§ Exercise details
Restrict the output to the lines below starting at the one that contains "Late (37, 150)" and ending at the one that contains "PROGRAMACIÓN (142, 7)", and restate them word for word, both ends included.

§ Records for this exercise

Start of Block

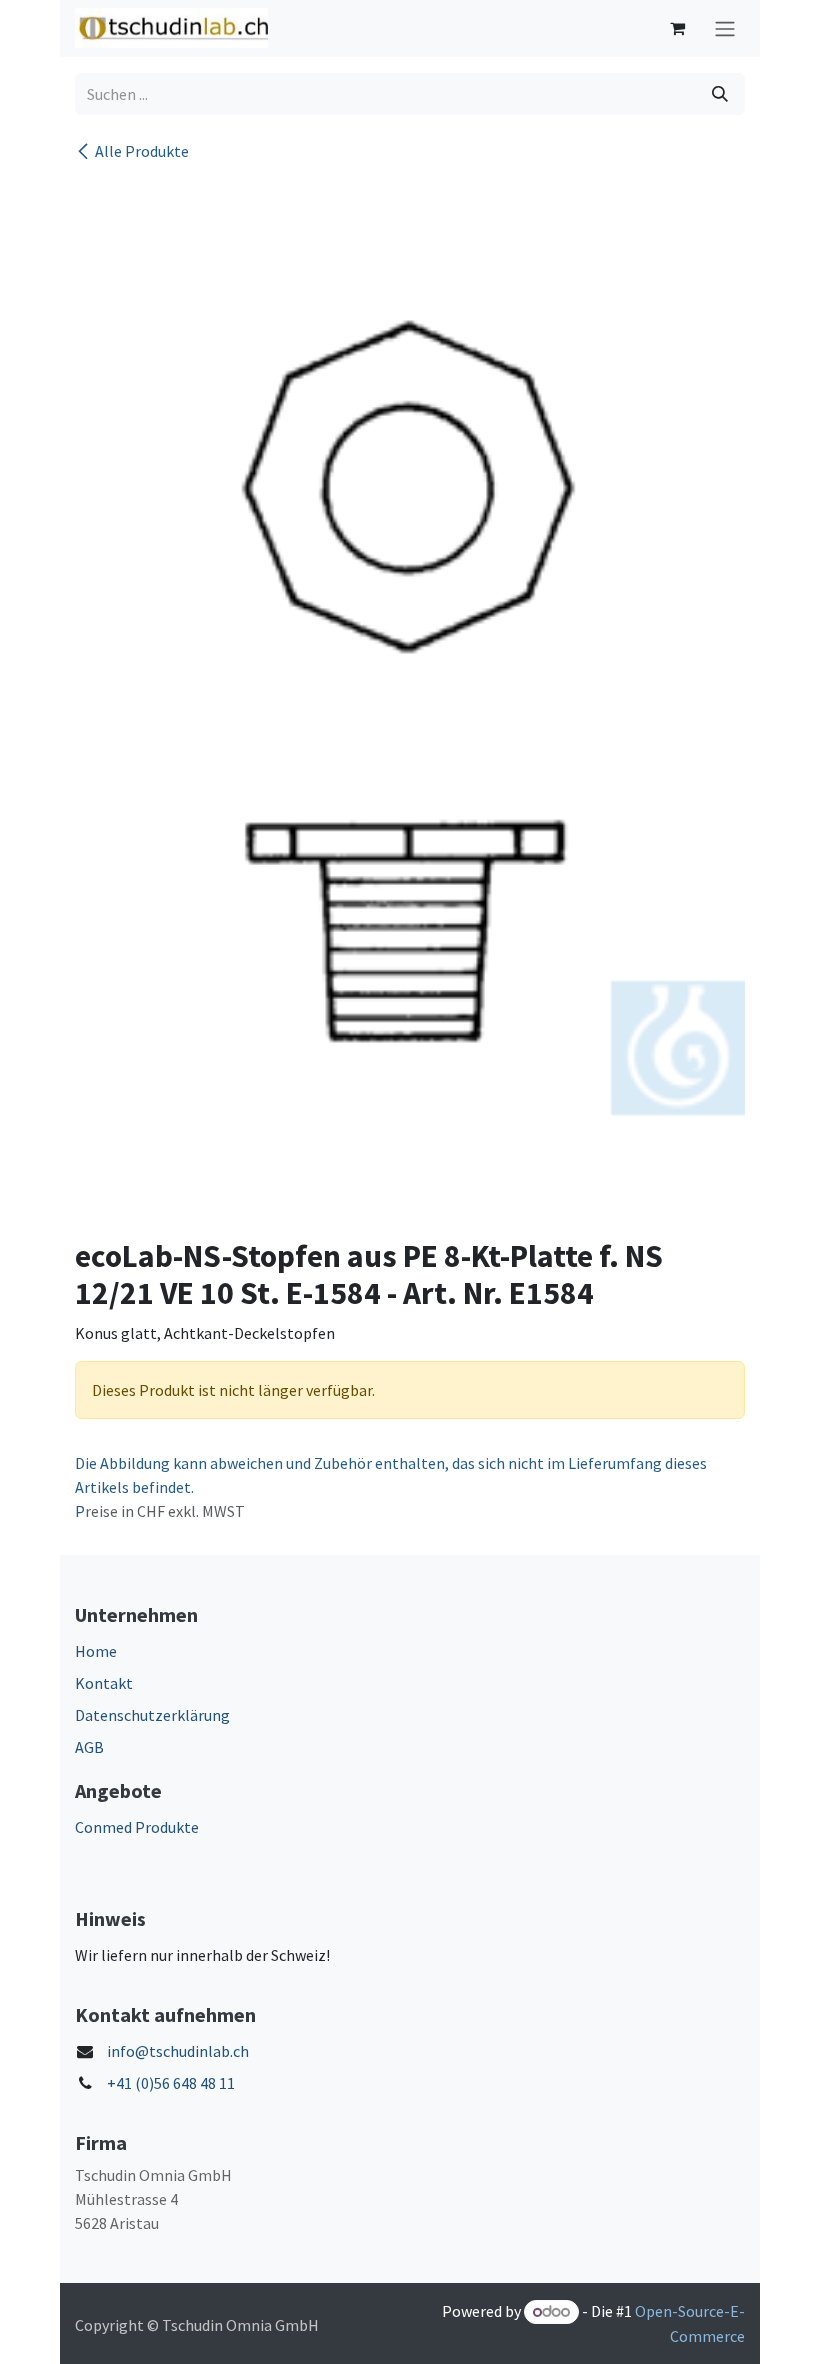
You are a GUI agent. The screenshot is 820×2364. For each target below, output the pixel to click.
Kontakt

End of Block
Start of Block

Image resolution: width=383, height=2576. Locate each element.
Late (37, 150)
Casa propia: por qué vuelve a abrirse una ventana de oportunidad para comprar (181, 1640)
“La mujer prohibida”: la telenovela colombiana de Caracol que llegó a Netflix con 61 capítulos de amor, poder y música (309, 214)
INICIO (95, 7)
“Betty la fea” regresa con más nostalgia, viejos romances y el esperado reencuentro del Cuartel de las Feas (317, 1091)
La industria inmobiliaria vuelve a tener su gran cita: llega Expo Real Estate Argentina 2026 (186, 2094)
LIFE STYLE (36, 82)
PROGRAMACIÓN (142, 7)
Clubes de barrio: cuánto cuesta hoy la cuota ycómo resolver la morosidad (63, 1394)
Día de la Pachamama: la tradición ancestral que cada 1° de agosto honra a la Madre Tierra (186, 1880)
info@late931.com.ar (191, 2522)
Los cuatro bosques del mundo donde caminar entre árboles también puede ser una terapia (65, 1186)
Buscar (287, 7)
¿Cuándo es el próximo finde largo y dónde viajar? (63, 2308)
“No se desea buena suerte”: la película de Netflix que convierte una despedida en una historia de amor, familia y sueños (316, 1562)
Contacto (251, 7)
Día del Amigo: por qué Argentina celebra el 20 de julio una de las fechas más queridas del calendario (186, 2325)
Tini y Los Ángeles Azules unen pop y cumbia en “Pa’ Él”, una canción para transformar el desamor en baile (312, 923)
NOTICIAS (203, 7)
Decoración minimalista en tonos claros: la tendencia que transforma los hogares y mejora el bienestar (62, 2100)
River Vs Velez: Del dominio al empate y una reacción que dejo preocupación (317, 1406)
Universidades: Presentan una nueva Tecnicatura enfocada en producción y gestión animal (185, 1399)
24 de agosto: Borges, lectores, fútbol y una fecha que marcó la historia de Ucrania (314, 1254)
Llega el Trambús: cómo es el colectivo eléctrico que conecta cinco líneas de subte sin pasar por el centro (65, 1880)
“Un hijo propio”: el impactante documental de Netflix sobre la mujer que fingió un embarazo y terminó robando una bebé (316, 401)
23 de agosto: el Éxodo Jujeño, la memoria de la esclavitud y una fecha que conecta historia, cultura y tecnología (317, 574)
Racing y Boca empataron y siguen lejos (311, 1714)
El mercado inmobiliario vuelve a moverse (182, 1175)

End of Block
Start of Block

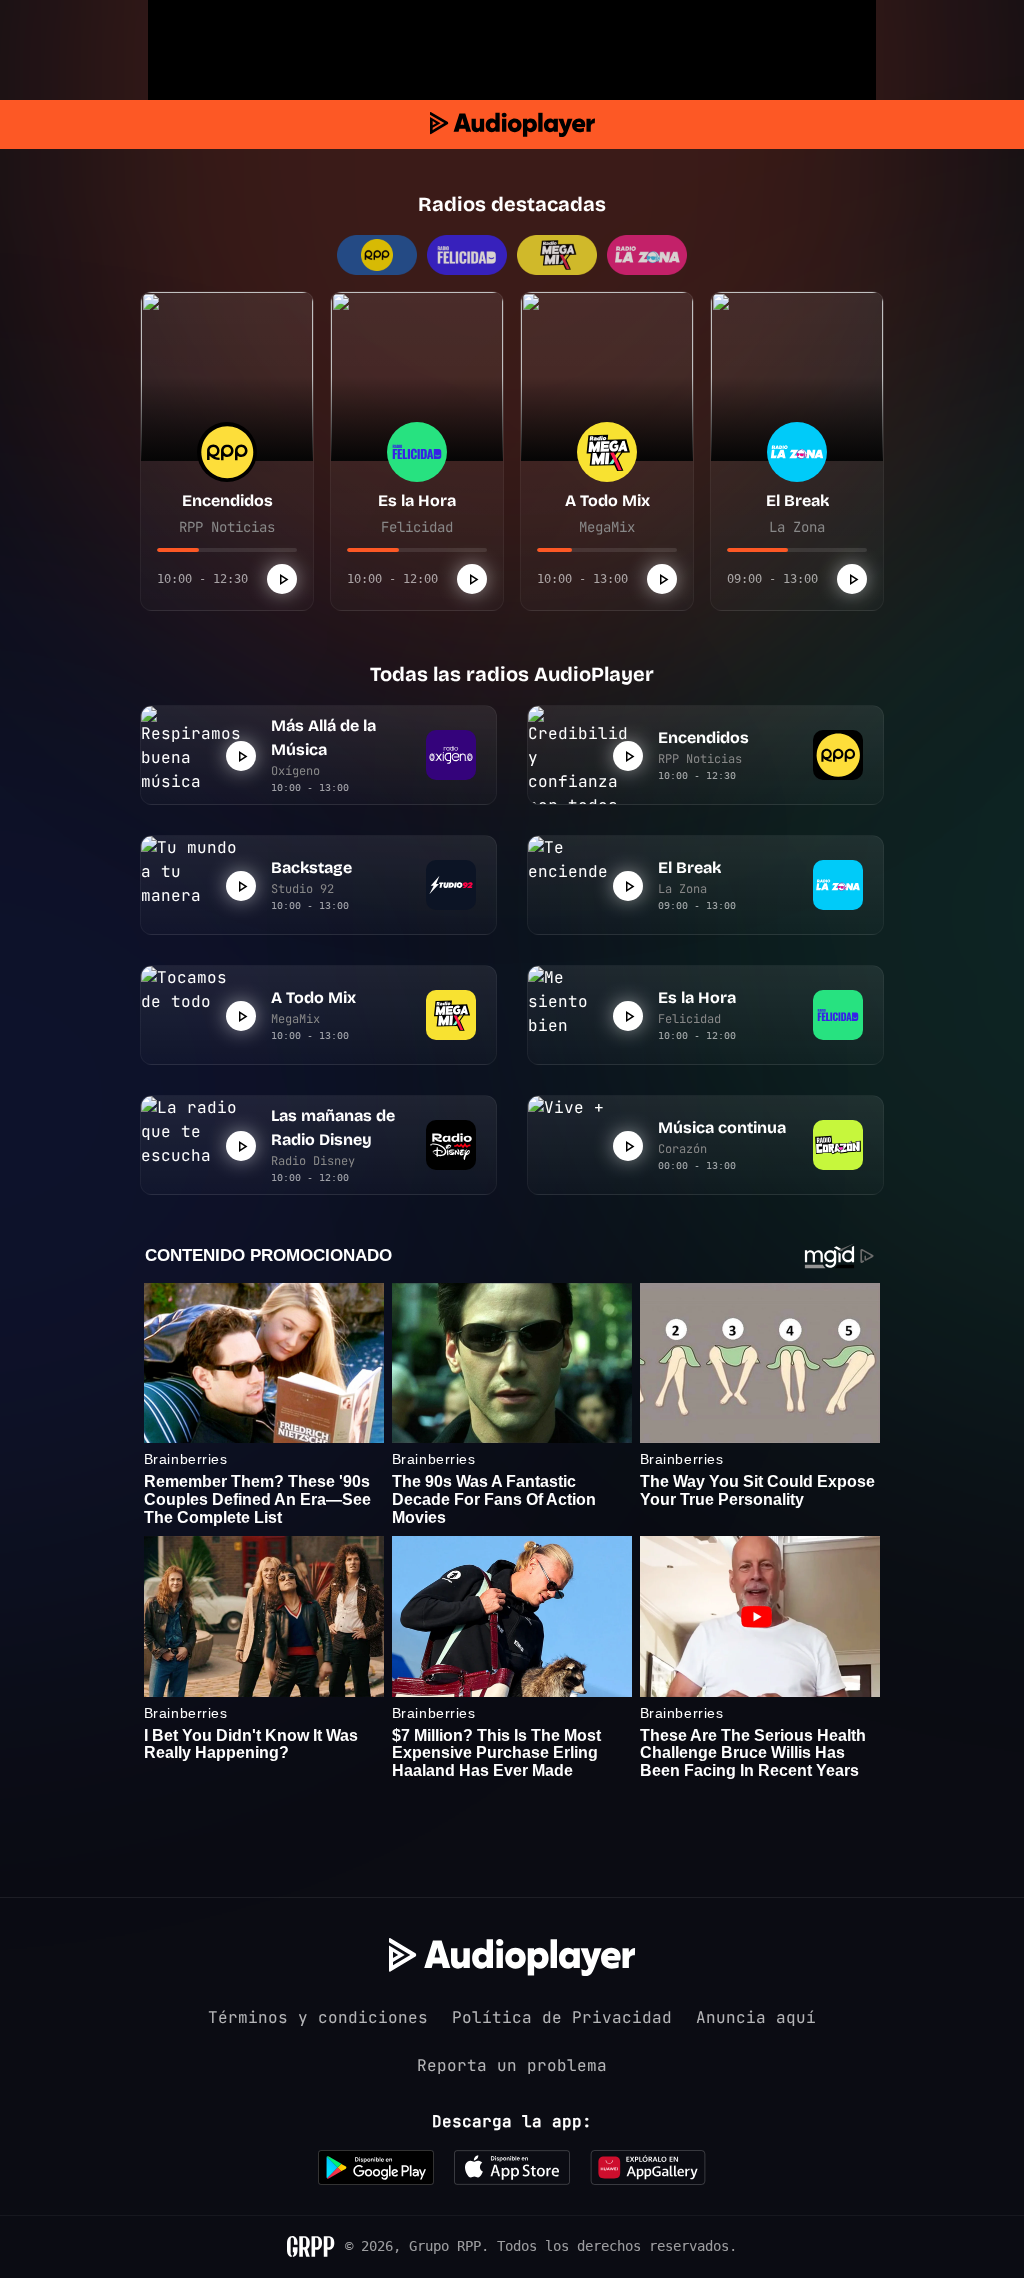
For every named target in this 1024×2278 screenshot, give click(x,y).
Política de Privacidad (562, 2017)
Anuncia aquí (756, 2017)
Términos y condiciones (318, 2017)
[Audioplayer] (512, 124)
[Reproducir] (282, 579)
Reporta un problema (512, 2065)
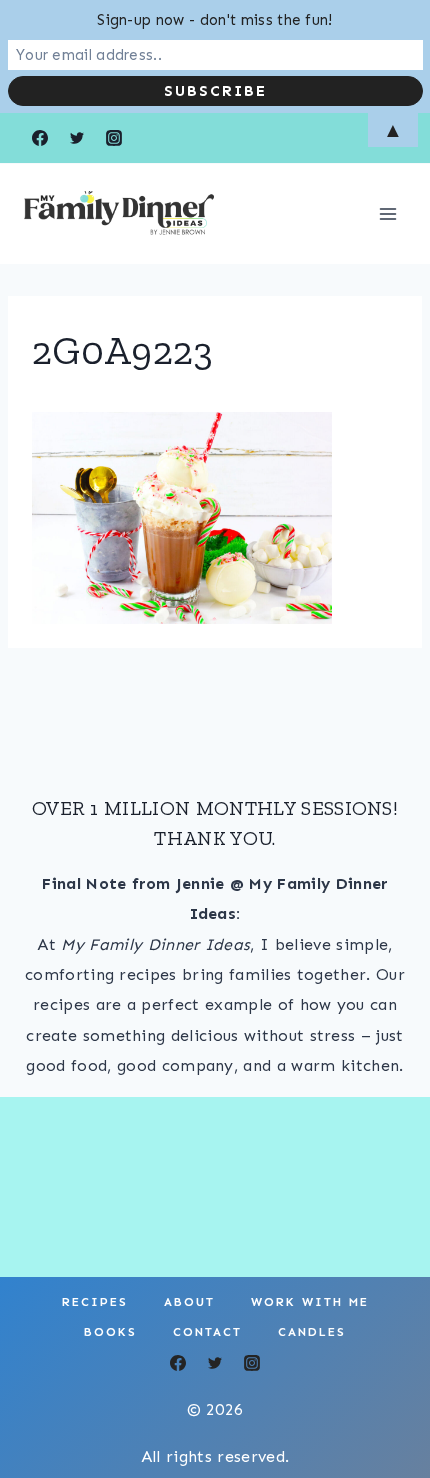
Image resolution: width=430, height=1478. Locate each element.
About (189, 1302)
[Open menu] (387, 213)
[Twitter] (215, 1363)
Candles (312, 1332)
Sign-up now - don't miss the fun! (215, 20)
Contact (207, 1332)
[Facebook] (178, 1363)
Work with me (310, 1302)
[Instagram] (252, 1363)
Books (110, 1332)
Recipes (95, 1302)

End of Block

§ Answer to this problem
Late (37, 150)
Casa propia: por qué vuelve a abrirse una ventana de oportunidad para comprar (181, 1640)
“La mujer prohibida”: la telenovela colombiana de Caracol que llegó a Netflix con 61 capítulos de amor, poder y música (309, 214)
INICIO (95, 7)
“Betty la fea” regresa con más nostalgia, viejos romances y el esperado reencuentro del Cuartel de las Feas (317, 1091)
La industria inmobiliaria vuelve a tener su gran cita: llega Expo Real Estate Argentina 2026 (186, 2094)
LIFE STYLE (36, 82)
PROGRAMACIÓN (142, 7)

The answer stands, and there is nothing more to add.